Types of assessments

  • IT audit: Helps assess if a network’s configuration matches the essential standards.
  • IT risk assessment: Helps identify, analyze, and evaluate a company’s security risk levels.
  • Penetration testing: Intentional cyberattack against a company’s network and infrastructure to find their vulnerabilities. See more: What is penetration testing?

Once a company finds the best assessment for them, they will be able to see what their needs are. When all of the security needs are defined, they can continue setting up the encryption software.

2. Choose The Right Encryption Type And Tool For The Company

There are many different encryption tools on the market for a company to choose from. Three encryption methods are focused on the most:

Triple data encryption standard (3DES)

  • 3DES uses 56-bit keys for triple protection, instead of using just one 56-bit key. It is older than the other data encryption forms.
  • Takes longer to encrypt data
  • Isn’t incorporated into new tech

Advantage encryption standard (AES)

  • AES encrypts data in a single block that ranges in size:
    • AES-128 (128-bit size)
    • AES-192 (192-bit size)
    • AES-256 (256-bit size)
  • The standard encryption type
  • Used by governments, security agencies, and most other businesses

Rivet-Shamir-Adlemon (RSA)

  • RSA relies on public keys for encryption
  • RSA requires knowledge before using
  • No patent, available license-free

AES is recommended for all businesses, due to AES being the standard encryption type. However, the other types can be used as well.

Top Software For Encryption

  • VeraCrypt: encrypts the entire operating system with specific volumes and partitions, free for consumers and businesses
  • Trend Micro Endpoint Encryption: encrypts full volumes, files, and folders, has key management and an Active Directory for monitoring data
  • AxCrypt Premium: encrypts and decrypts files, helps share files within the app, access files securely from mobile devices, and secure files online via cloud storage

For more top software for encryption: Best encryption software

Once a type and tool have been established, a business can continue to implement an encryption plan.

2. Set up a firewall

A firewall is a popular way to protect a company’s network. It filters both incoming and outgoing network traffic based on a company’s security policies and rules.
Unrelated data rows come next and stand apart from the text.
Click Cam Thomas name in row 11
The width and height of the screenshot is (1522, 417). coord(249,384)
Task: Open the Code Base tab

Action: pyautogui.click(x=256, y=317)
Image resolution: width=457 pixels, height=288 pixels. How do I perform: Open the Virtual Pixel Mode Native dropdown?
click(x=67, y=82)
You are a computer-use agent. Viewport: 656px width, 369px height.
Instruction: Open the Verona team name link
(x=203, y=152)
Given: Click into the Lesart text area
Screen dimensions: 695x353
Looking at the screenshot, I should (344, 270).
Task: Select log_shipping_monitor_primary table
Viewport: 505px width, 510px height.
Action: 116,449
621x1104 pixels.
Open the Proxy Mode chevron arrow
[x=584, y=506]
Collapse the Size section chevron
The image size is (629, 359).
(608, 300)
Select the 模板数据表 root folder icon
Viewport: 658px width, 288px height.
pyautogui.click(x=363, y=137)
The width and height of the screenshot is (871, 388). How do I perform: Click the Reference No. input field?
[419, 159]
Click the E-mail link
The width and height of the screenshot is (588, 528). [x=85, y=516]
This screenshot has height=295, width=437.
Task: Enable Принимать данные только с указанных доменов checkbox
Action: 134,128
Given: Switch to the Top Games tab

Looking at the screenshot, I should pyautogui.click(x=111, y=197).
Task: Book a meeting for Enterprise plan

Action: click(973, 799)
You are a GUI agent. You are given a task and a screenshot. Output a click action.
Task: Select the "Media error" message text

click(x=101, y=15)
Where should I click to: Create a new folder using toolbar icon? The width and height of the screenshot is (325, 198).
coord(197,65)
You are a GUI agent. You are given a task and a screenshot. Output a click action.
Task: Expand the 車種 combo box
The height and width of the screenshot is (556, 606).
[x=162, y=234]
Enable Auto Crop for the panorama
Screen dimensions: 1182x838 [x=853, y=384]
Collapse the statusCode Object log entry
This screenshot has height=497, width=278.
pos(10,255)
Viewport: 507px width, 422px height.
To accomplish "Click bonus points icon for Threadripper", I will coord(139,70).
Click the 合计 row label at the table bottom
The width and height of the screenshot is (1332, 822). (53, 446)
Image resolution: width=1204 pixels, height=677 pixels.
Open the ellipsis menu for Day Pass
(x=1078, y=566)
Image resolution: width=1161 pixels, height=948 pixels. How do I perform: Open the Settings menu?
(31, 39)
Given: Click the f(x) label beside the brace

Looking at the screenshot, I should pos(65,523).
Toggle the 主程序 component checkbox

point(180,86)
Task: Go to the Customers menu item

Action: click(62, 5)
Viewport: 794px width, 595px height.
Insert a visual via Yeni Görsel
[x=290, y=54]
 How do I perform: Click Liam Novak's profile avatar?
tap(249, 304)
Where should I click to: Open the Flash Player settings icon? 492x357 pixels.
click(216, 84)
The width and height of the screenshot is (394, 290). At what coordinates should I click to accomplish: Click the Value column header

Because the company has preset policies, firewalls are one of the best network security tools to catch vulnerabilities and take preventative action.

It is possible to install a firewall on individual devices to protect from malware, and a business can also set up a firewall on their internet connection with a web application firewall (WAF). 

Here are the steps to set up a firewall:

1. Pick The Type Of Firewall

Before a business can set up a firewall, a company needs to find a firewall that supplies all of their needs. There are multiple types of firewalls including:

Types of firewalls

While these are just some of the firewall options, there are many firewall software to look into. Once a company decides on their firewall, it is time to secure the company’s firewall.

2. Secure The Firewall

A company must immediately decide on who in the company should have access to the firewall. Once there is an employee with this role, they should follow the following steps:

Steps to secure the company’s firewall

  1. Update the firewall
  2. Delete or rename default user accounts
  3. Change all default passwords
  4. Create an effective password
  5. Make all employees who have access to separate accounts
  6. Limit access

Once all of these steps are completed, the company’s firewall is secured.

3. Identify Firewall Zones And IP Addresses

Similar to the first step of encryption, all data and assets need to be grouped by low, medium, and high sensitivity and their functions. Once the assets are grouped, they can be grouped into zones.

However, web services, such as email or VPNs, must be in their dedicated zone. This will limit the internet inbound traffic.

After the network zone is established and has a corresponding IP address, it is time to have a firewall access control list. 

4. Establish an Access Control List (ACL)

With firewalls, each member who can access firewalls needs their own logins and passwords. When creating an ACL, it is important to include the following factors:

Factors of an Access Control List

  • A sequence number
  • Name
  • Comments
  • Statement/rules
  • Protocols
  • IP destinations
  • Log of recorded devices

An ACL requires trusted employees to assist in different areas of the firewall. Keeping track of who and what they do is vital. There are many benefits to creating an ACL including:

Benefits of creating an Access Control List

  • Ability to control web traffic
  • Keeps company’s network secure
  • Improves safety measures

Once an ACL has been completed, the firewall is ready to be tested.

5. Test The Firewall Configuration

Testing the firewall is a necessary step to ensure the firewall is blocking the needed traffic. It is recommended to use a security assessment, anything from vulnerability scans to penetration tests.

In the case that the firewall fails, it is important to have the information accessible to repeat the configuration process.

6. Set Up Firewall Management

Setting up a firewall requires follow-up care every six months or more. This includes revisiting the setup and future configuration to make sure that the firewall and data are protected from any cybercrimes.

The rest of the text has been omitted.